Il n’en est pas de même dans la Romagne devenue italienne, où les nobles sont campagnards, dans un ou deux cantons de l’état papal ; mais les nobles de Rome qui voudraient vivre sur leur terre, l’exploiter eux-mêmes, prendre le gouvernement économique et moral du pays, trouvent aujourd’hui plus de difficultés que jamais. D’abord les bras manquent : les conscriptions de Victor-Emmanuel ont pris beaucoup d’Abruzzais qui venaient faire les gros travaux ; les chemins de fer romains occupent un assez grand nombre de Romains, et la campagne romaine est presque vide d’habitans. En outre les affaires sont soumises au régime du bon plaisir : la sortie des grains n’est pas libre ; il faut une permission spéciale pour toute opération ou entreprise, et vous n’obtenez de permissions que selon votre degré de faveur. Le gouvernement intervient jusque dans vos affaires privées. Par exemple, un locataire ou fermier ne vous paie pas ; vous lui accordez trois mois, au bout des trois mois trois autres, et ainsi de suite. À la fin, excédé, vous vous décidez à le mettre à la porte ; mais son neveu est chanoine, et le gouverneur du district vous fait demander un nouveau répit pour le pauvre homme. Un an se passe, vous envoyez l’huissier ; l’huissier s’arrête, apprenant à la porte qu’un cardinal s’intéresse à l’affaire. Vous rencontrez le cardinal dans le monde ; il vous prie de la part du pape d’user de miséricorde envers un honnête homme qui n’a jamais manqué au devoir pascal, et dont le neveu marque par ses vertus dans la daterie.

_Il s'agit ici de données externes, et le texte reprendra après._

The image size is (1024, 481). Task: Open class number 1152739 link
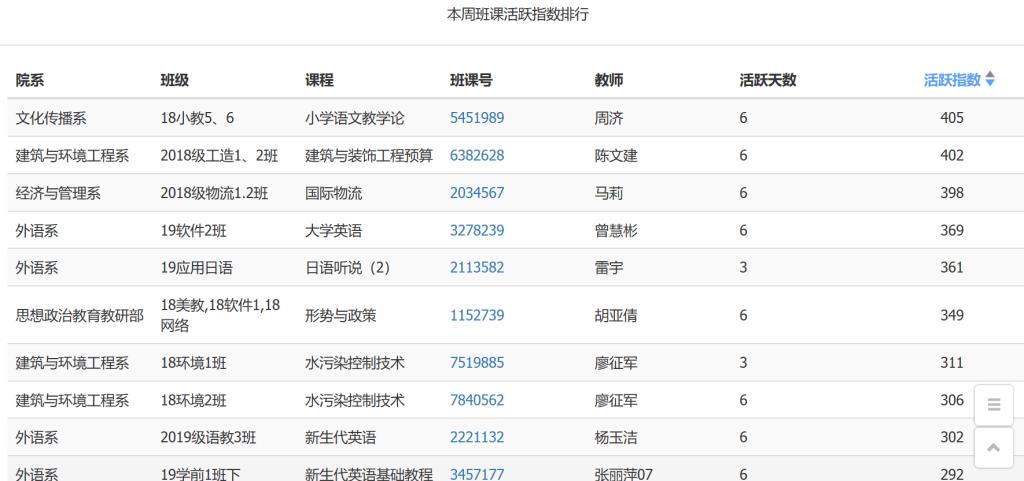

L’homme a besoin d’une occupation forte qui l’emploie et d’une justice exacte qui le contienne : il est comme l’eau, il lui faut une pente et une digue ; sinon, le fleuve limpide, utile, agissant, devient un marécage stagnant et fétide. Ici la répression ecclésiastique barre la voie au fleuve, et le régime du bon plaisir perce incessamment la digue ; le marécage s’est fait, et on vient d’en voir le détail. Si l’on trouve tant de vilenies et de misères, c’est que l’action libre manque, et aussi la justice exacte. Mes amis m’avertissent de ne point juger cette nation sur son état présent : le fond vaut mieux que l’apparence ; il faut distinguer ce qu’elle est de ce qu’elle peut être. Selon eux, la force et l’esprit y abondent, et pour m’en convaincre ils vont demain me conduire dans les faubourgs et la campagne pour me montrer les hommes du peuple, surtout les paysans.


H. TAINE.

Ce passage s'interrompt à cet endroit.